Real-time quantitative PCR
cDNA was prepared from synthetic mature miRNAs or total RNA using specific TaqMan Assays-on-Demand reverse transcription primers and TaqMan miRNA Reverse Transcription Kit (Applied Biosystems Inc.). Absolute copy number of mature miRNAs was determined by qRT-PCR using TaqMan Assays-on-Demand primer and probe sets along with TaqMan Universal PCR master mix (Applied Biosystems Inc.) for cDNA amplification. Amplification and analysis were performed on the ABI 7000 sequence detection system. Copies per cell were determined from total nanograms of RNA using an estimated 15 picograms of total RNA per cell as described .

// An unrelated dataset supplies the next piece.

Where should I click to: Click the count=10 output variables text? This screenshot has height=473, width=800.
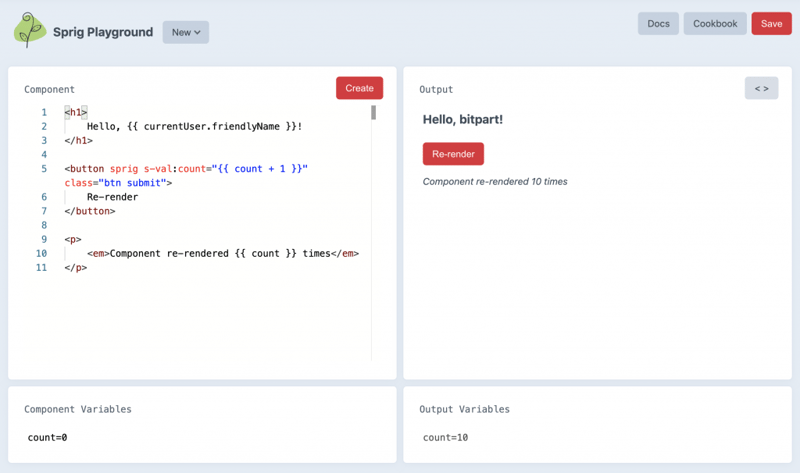pyautogui.click(x=445, y=437)
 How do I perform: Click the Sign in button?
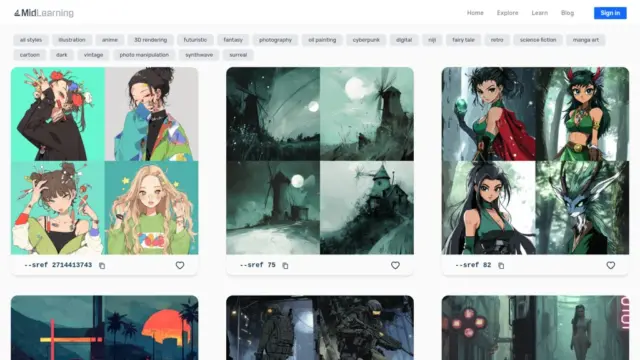610,13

Real-time transcription-mediated amplification
All buffer and enzyme reagents used in the real-time TMA assays were APTIMA® reagents from Gen-Probe Incorporated (San Diego, California). All reactions were run in triplicate. Amplification reactions were prepared in 96-well microtiter plates containing specifically designed T7-provider  and 3'-extender oligonucleotides together with a common reverse primer and molecular beacon (see below). The plates were transferred to an Eppendorf Thermomixer R™ instrument and incubated at 42°C for 5 minutes. Next, APTIMA enzyme reagent was rapidly pipetted into each well and a sealing card was applied to the plate. After a brief mixing step (1 minute at 42°C), the plate was transferred to an MJ Chromo4 instrument (Bio-Rad, Hercules, California) that had been pre-heated to 42°C. Fluorescence readings were taken every 20 seconds at 42°C for 60 minutes. Emergence times were compared against calibration standards to derive miRNA copy numbers. The T7 provider oligonucleotides used in our model system experiments each contained a 3'-(reverse polarity)-dC nucleotide (5'-5'-phosphdiester linkage, designated "-Bl" in the sequences below) to block 3'-extension . Real-time TMA assays used the following oligonucleotides for the different miRNAs: for miR-21, a T7-provider (AATTTAATACGACTCACTATAGGGAGAUAGCUUAUCAGA-Bl) and a 3'-extender (CGGTCGCAGAGATTAACTGGTACAGGGTTAAGCGTGGTCGACCGTCAACATCAGT); for miR-34b, a T7-provider (AATTTAATACGACTCACTATAGGGAGATAGGCAGTGTCA-B1) and a 3'-extender (CGGTCGCAGAGATTAACTGGTACAGGGTTAAGCGTGGTCGACCGCAATCAGCTAAT); for miR-182, a T7-provider (AATTTAATACGACTCACTATAGGGAGATTTGGCAATGGT-Bl) and a 3'-extender (CGGTCGCAGAGATTAACTGGTACAGGGTTAAGCGTGGTCGACCGAGTGTGAGTTCT); for miR-221, a T7-provider (AATTTAATACGACTCACTATAGGGAGACCACAACGGTTTAGCUACAUUGUCUG-Bl) and a 3'-extender (CGGTCGCAGAGATTAACTGGTACAGGGTTAAGCGTGGTCGACCGGAAACCCAGCAG); for miR-222, a T7-provider (AATTTAATACGACTCACTATAGGGAGAAGCUACAUCUGG-Bl) and a 3'-extender (CGGTCGCAGAGATTAACTGGTACAGGGTTAAGCGTGGTCGACCGGAGACCCAGTAG); and for miR-802, a T7-provider (AATTTAATACGACTCACTATAGGGAGA-CAGTAACAAAGA-Bl) and a 3'-extender (CGGTCGCAGAGATTAACTGGTACAGGGTTAAGCGTGGTCGACCGACAAGGATGAAT). All assays used the same reverse primer (CGGUCGCAGAGATTAACT) and molecular beacon labeled at the 5' end with FAM and at the 3' end with Dabcyl (CCGACAAGCGUGGUCGACGUCGG).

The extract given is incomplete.